§ Work to do:
1. Summarize the DistributedArrays.jl commit in two sentences.
2. Please state what the DistributedArrays.jl commit recommends calling as soon as user code has finished working with a distributed array.

§ Source extract:

Merge pull request #184 from r-barnes/patch-4

Clarified read-only access

Author: vchuravy

README.md

@@ -9,8 +9,7 @@
 ## Introduction
 
 `DistributedArrays.jl` uses the stdlib [`Distributed`][distributed-docs] to implement a *Global Array* interface.
-A `DArray` is distributed accross a set of worker, but the entire array can be transparently 
-accessed from all workers.
+A `DArray` is distributed across a set of workers. Each worker can read and write from its local portion of the array and each worker has read-only access to the portions of the array held by other workers.
 
 ## Installation
 

docs/src/index.md

@@ -6,13 +6,13 @@
 Distributed Arrays
 ------------------
 
-Large computations are often organized around large arrays of data. In
-these cases, a particularly natural way to obtain parallelism is to
-distribute arrays among several processes. This combines the memory
-resources of multiple machines, allowing use of arrays too large to fit
-on one machine. Each process operates on the part of the array it
-owns, providing a ready answer to the question of how a program should
-be divided among machines.
+Large computations are often organized around large arrays of data. In these
+cases, a particularly natural way to obtain parallelism is to distribute arrays
+among several processes. This combines the memory resources of multiple
+machines, allowing use of arrays too large to fit on one machine. Each process
+can read and write to the part of the array it owns and has read-only access to
+the parts it doesn't own. This provides a ready answer to the question of how a
+program should be divided among machines.
 
 Julia distributed arrays are implemented by the `DArray` type. A
 `DArray` has an element type and dimensions just like an `Array`.
@@ -241,17 +241,17 @@ Garbage Collection and DArrays
 ------------------------------
 
 When a DArray is constructed (typically on the master process), the returned DArray objects stores information on how the
-array is distributed, which procesor holds which indices and so on. When the DArray object
-on the master process is garbage collected, all particpating workers are notified and
+array is distributed, which processor holds which indices and so on. When the DArray object
+on the master process is garbage collected, all participating workers are notified and
 localparts of the DArray freed on each worker.
 
 Since the size of the DArray object itself is small, a problem arises as `gc` on the master faces no memory pressure to
 collect the DArray immediately. This results in a delay of the memory being released on the participating workers.
 
-Therefore it is highly recommended to explcitly call `close(d::DArray)` as soon as user code
+Therefore it is highly recommended to explicitly call `close(d::DArray)` as soon as user code
 has finished working with the distributed array.
 
-It is also important to note that the localparts of the DArray is collected from all particpating workers
+It is also important to note that the localparts of the DArray is collected from all participating workers
 when the DArray object on the process creating the DArray is collected. It is therefore important to maintain
 a reference to a DArray object on the creating process for as long as it is being computed upon.

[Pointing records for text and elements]

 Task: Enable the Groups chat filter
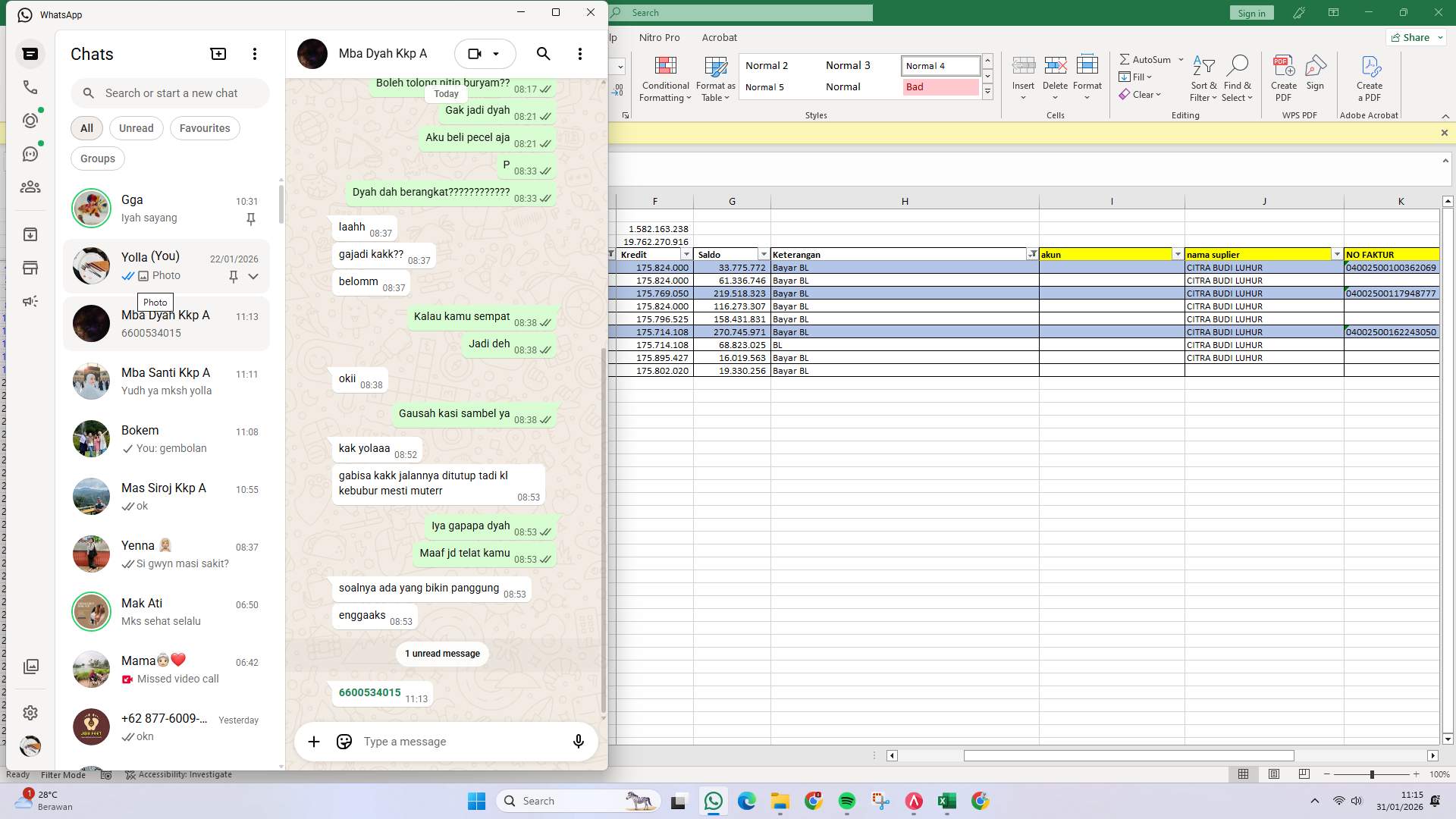pos(97,158)
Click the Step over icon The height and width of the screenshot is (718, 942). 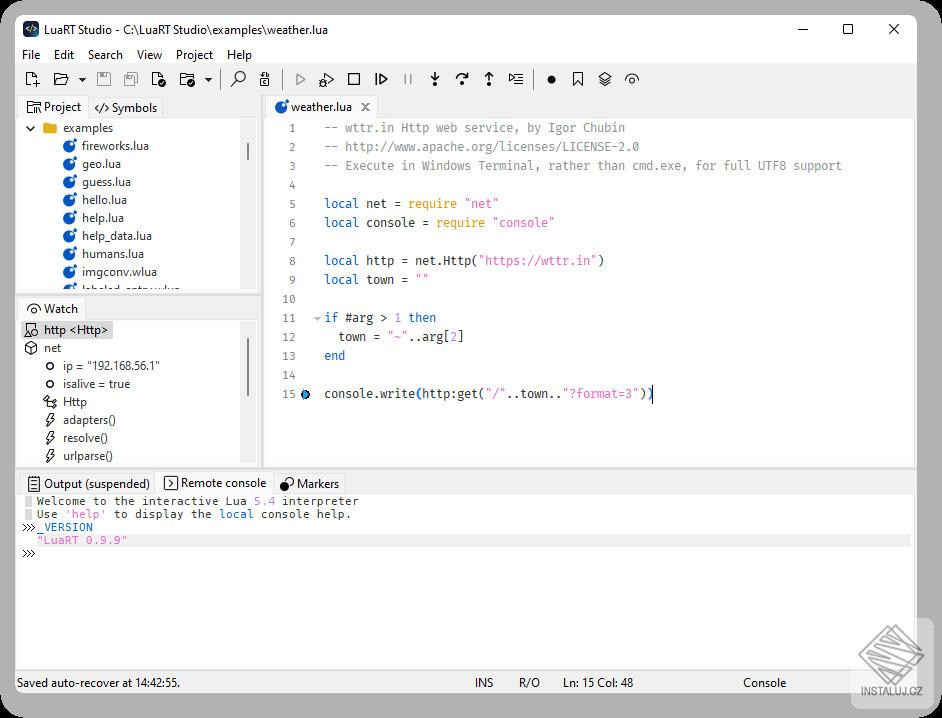pyautogui.click(x=462, y=79)

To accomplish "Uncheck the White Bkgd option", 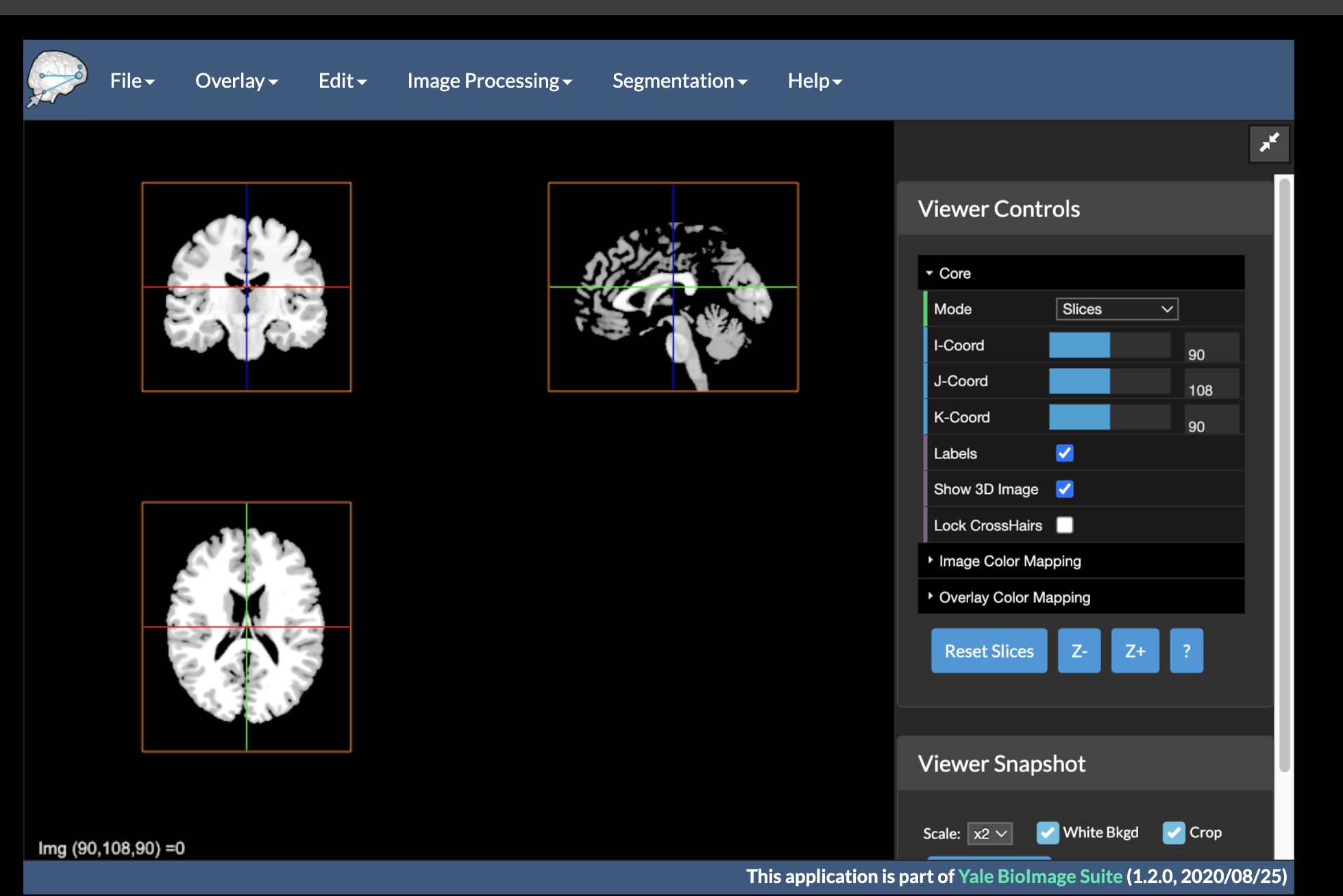I will (x=1048, y=832).
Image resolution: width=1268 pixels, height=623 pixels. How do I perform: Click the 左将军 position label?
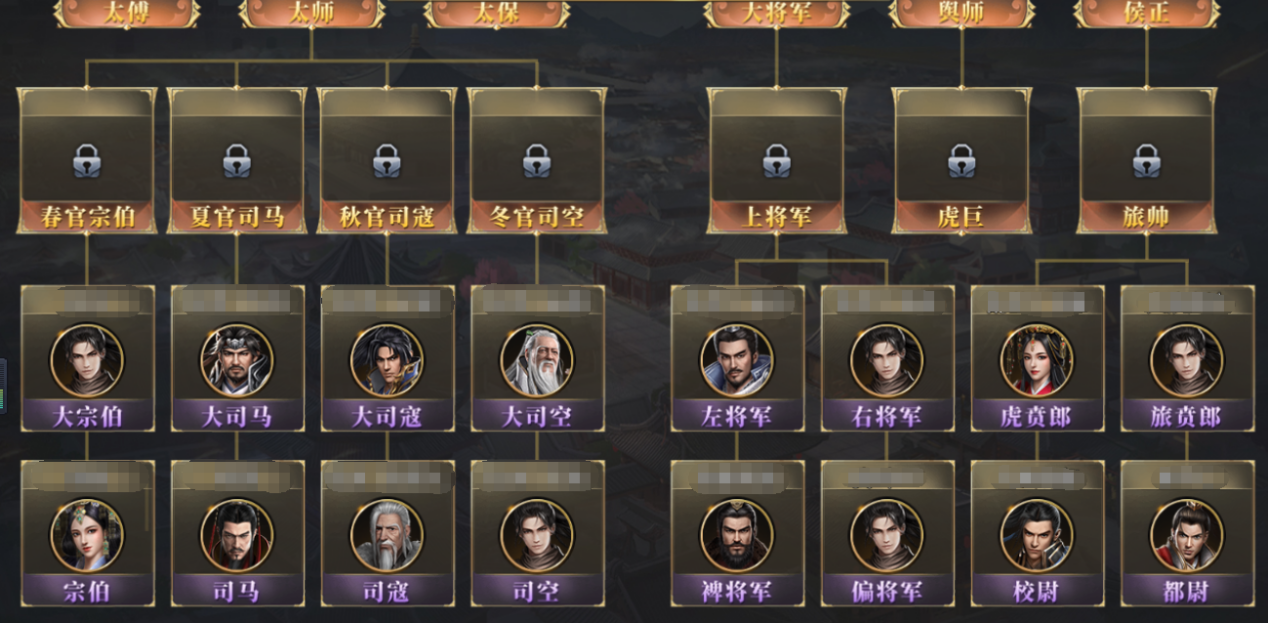click(737, 416)
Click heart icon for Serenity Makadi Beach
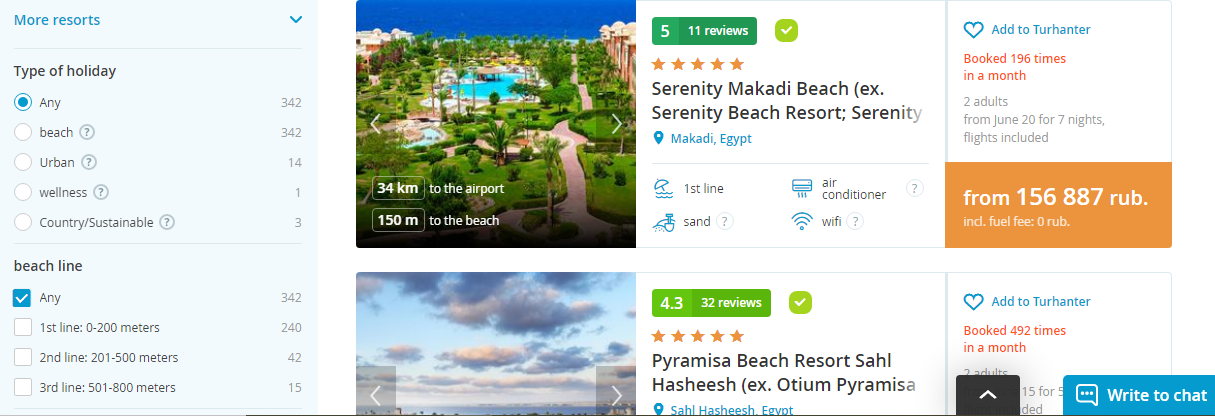 click(973, 30)
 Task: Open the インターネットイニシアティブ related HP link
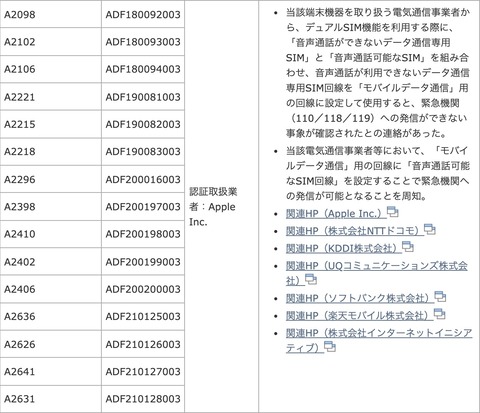click(x=379, y=340)
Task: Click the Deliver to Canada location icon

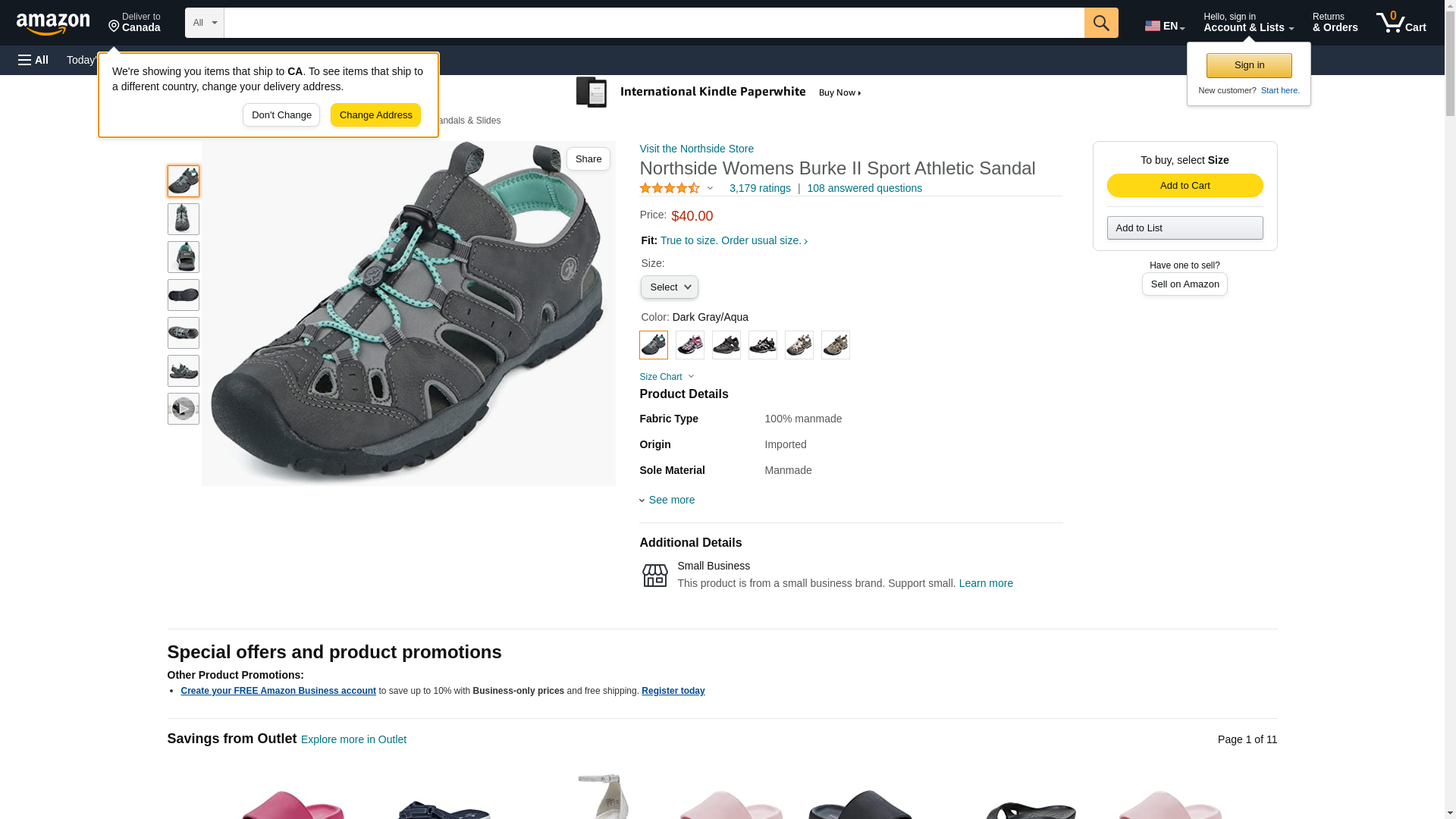Action: point(115,27)
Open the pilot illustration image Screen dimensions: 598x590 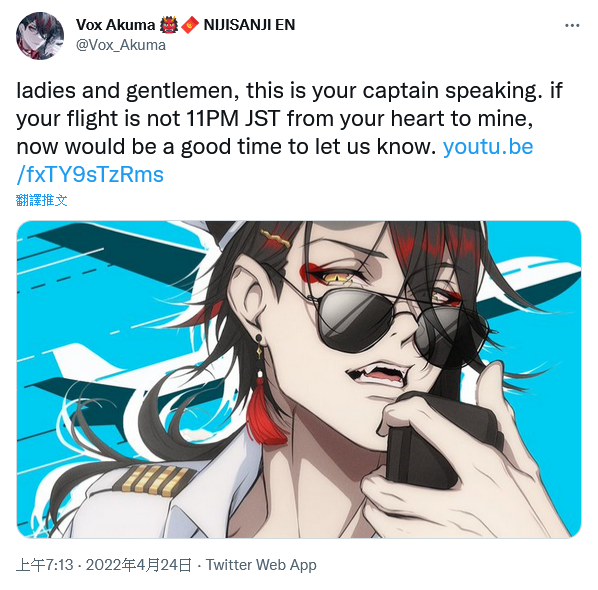(x=299, y=379)
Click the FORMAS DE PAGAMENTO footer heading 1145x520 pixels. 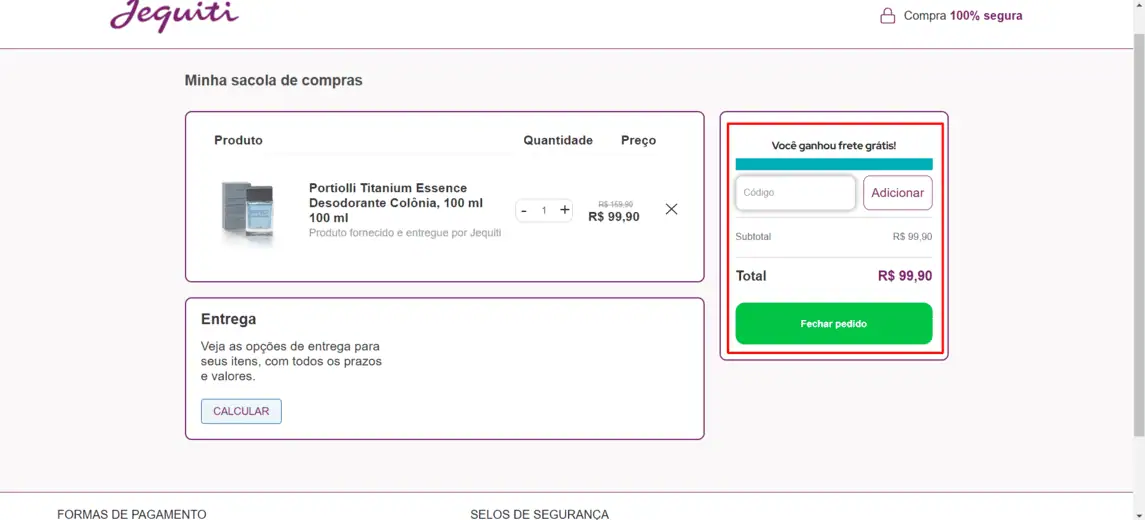pyautogui.click(x=131, y=514)
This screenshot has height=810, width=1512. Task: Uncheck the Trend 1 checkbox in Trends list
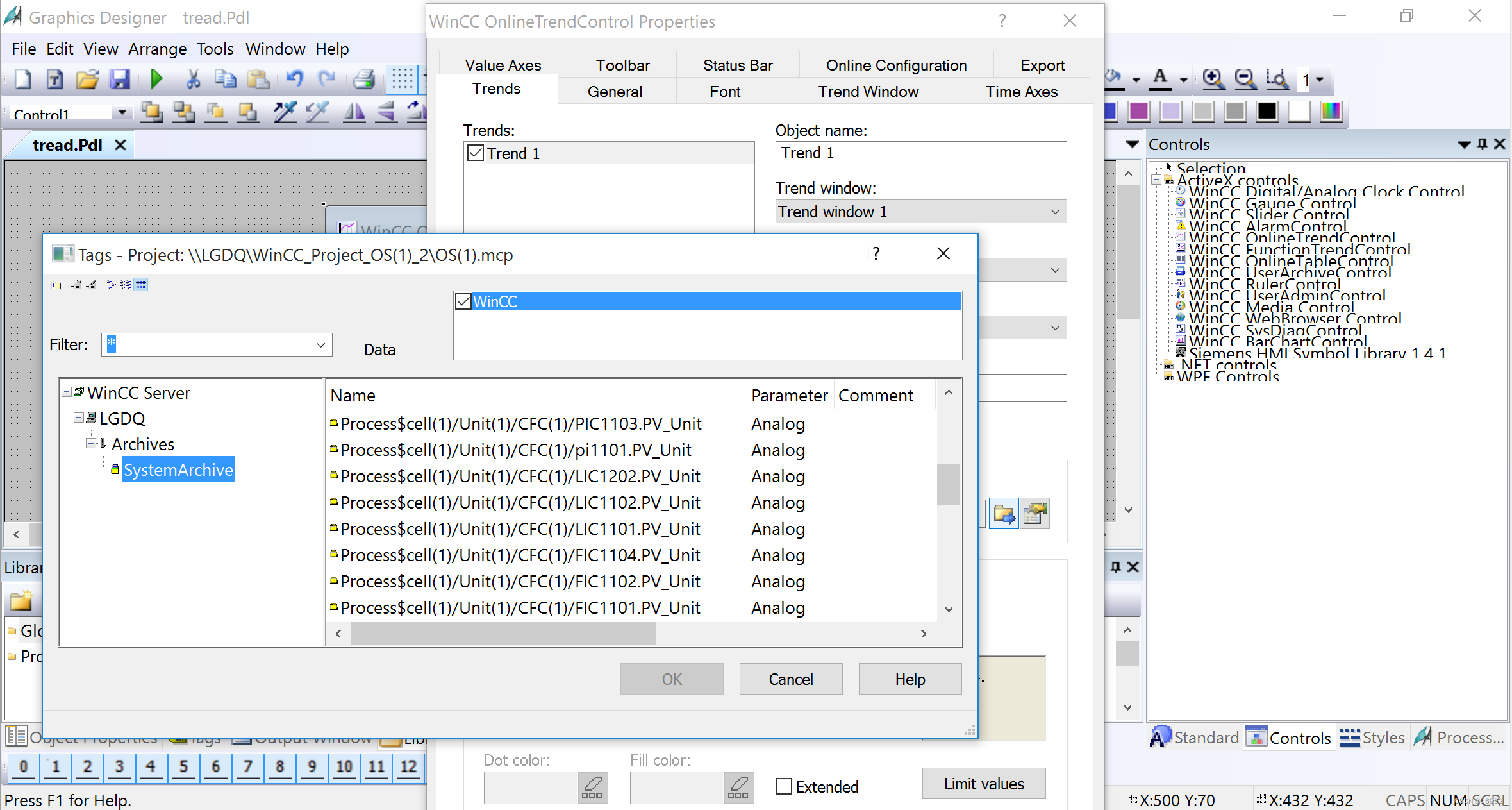[475, 153]

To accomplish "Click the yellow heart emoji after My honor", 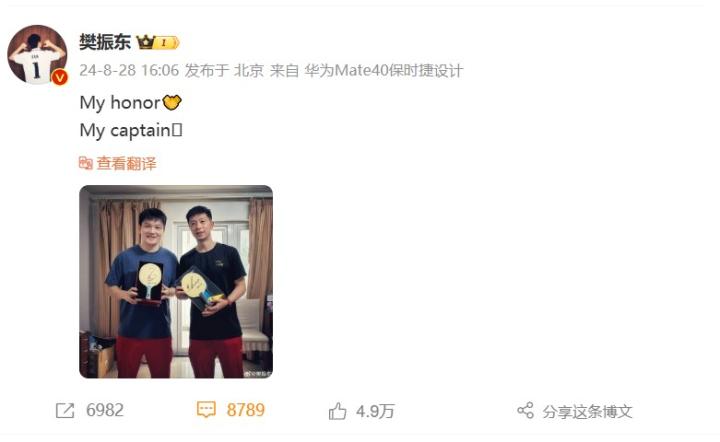I will tap(172, 102).
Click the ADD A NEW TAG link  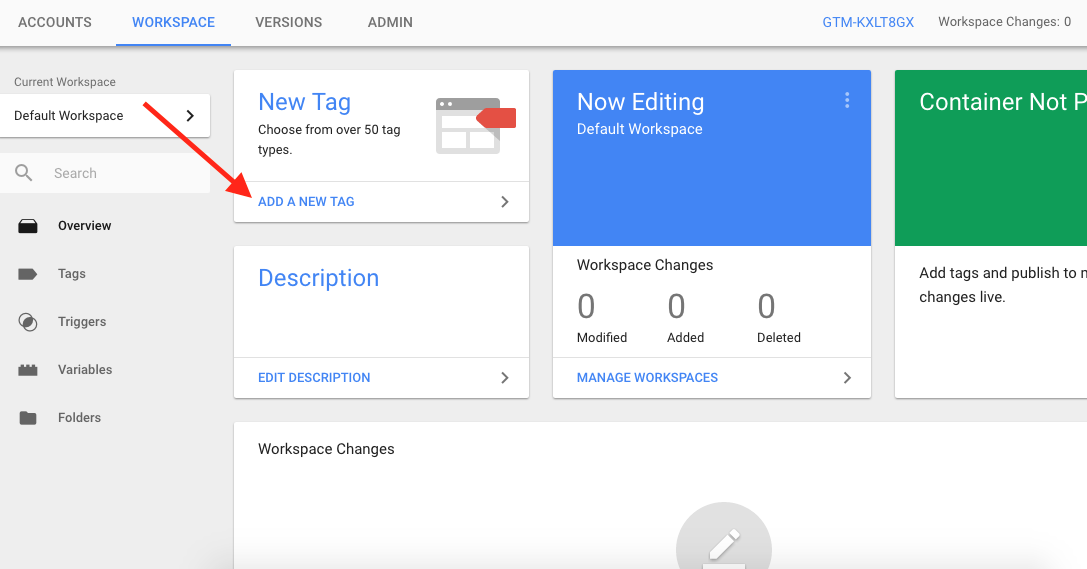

§ Expected outputs:
1. The merged pull request, titled "Clarified read-only access," rewrites the README and documentation to say that each worker can read and write its own portion of a DArray and has read-only access to the portions held by other workers. It also corrects the misspellings "procesor," "particpating" and "explcitly" in the section on garbage collection and DArrays.

2. It recommends explicitly calling `close(d::DArray)`.